LDC requires two pieces of documentation with every corpus submission: a README to be included with the published corpus and a list of checksums for verification to ensure that the submission was received by LDC in its entirety without corruption. Some examples of optional documentation may include: annotation guidelines, descriptions of data collection methodology, and metadata tables associated with the corpus. We welcome conference or journal papers written about the resource as part of the documentation, but they are not an acceptable substitute for a README.
LDC’s preferred format for a README is UTF-8 encoded plain text; however, PDF and Microsoft Word formats are also accepted. Please note that Word documents will be converted to PDF for publication. In broad terms, the goal of the README should be to answer the following three questions about the corpus:
1) What is it?
2) Who can use it?
3) How can it be used?
The answers to these questions should be aimed at a generic user who does not have the specialized knowledge of the corpus developer/author.
In addition to a general overview of the corpus, the README must cover the points below. The necessary information may be presented in brief bulleted sections and/or included in a larger narrative document at the provider’s discretion. Where this information is not known, the README should indicate such. Additional documents explaining any of the categories below in further detail are acceptable to augment the README.
Corpus titles should be descriptive and inform potential users about the nature of the publication. The title should encapsulate such aspects as the data type, the project name where appropriate, and the language(s). To avoid redundancy, the words "corpus" and "data" should not be used. The title should also indicate the version of the corpus, where appropriate. If the publication is part of a series, that should also be noted. LDC may propose a title change to increase understandability or to conform to naming standards.
Authors must be listed by providers. LDC leaves it to providers to decide who should receive author credit and in what order. As a general rule, LDC considers those contributors who assume a sustained decision-making role in corpus design, structure or content to be authors.
Languages should be included with an approximate breakdown of the different languages by percentage if possible. LDC uses the ISO 639-3 standard for language names and abbreviations; this is the standard for published metadata in the LDC Catalog. Languages exist in many local varieties and in larger clusters called macrolanguages for closely-related languages. Providers should use the most specific designation available for any given language or dialect. In the event that a language is not contained in the ISO 639-3 standard or only an imperfect mapping exists, this should be indicated.
Recommended/Expected use of corpus
Listing the research and technical applications for a corpus helps users identify useful and relevant corpora in the LDC catalog.
Collection Procedure - format, method, and timespan
This includes information about the nature of the source data, the source name and when the material was produced and/or collected.
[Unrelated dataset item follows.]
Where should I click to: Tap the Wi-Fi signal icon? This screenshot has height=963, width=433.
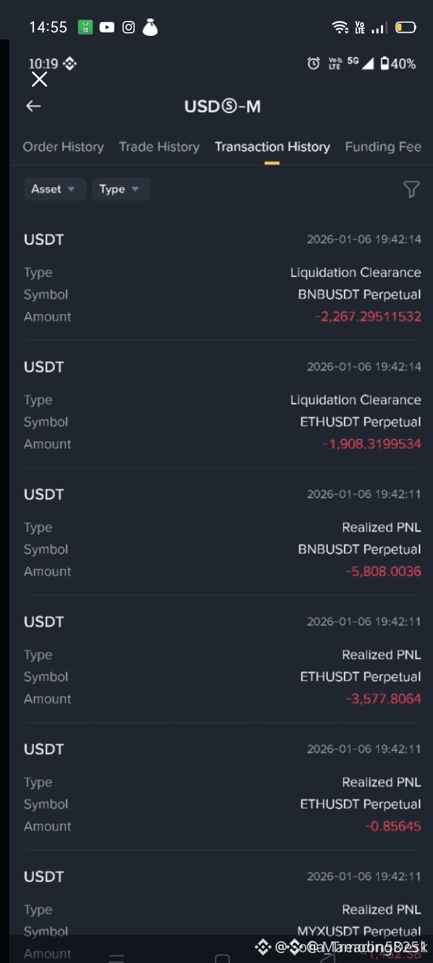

For data collected from human subjects, providers should also include any demographic information and related metadata to enhance the usability of the resource.
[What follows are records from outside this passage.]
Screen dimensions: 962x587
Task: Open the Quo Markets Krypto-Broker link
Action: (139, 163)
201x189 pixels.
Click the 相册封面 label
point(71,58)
Directory Structure & File Format Specific Details
A general overview of the corpus's directory structure should be included, along with information about each different file type. This should cover both its function in the corpus as well as technical details. For all types this should include its format. For text specifically, useful information includes the encoding and script. For audio and video data, this includes the number of speakers (total and unique), the number of hours, percentage and level of any transcription and participant demographic information. For any included tools, installation and usage instructions should be provided.
LDC’s preferred form for checksums is md5; however, sha1 or other formats are accepted. On Linux- based systems, these can be generated with the following command, where “root” is the root directory of one’s corpus:
find root -type f | xargs md5sum > md5s.txt
On MacOS, the command is similar:
find root -type f | xargs md5 > md5s.txt
In Windows PowerShell, the following command will generate checksums or a third- party application such as Hash My Files can be used.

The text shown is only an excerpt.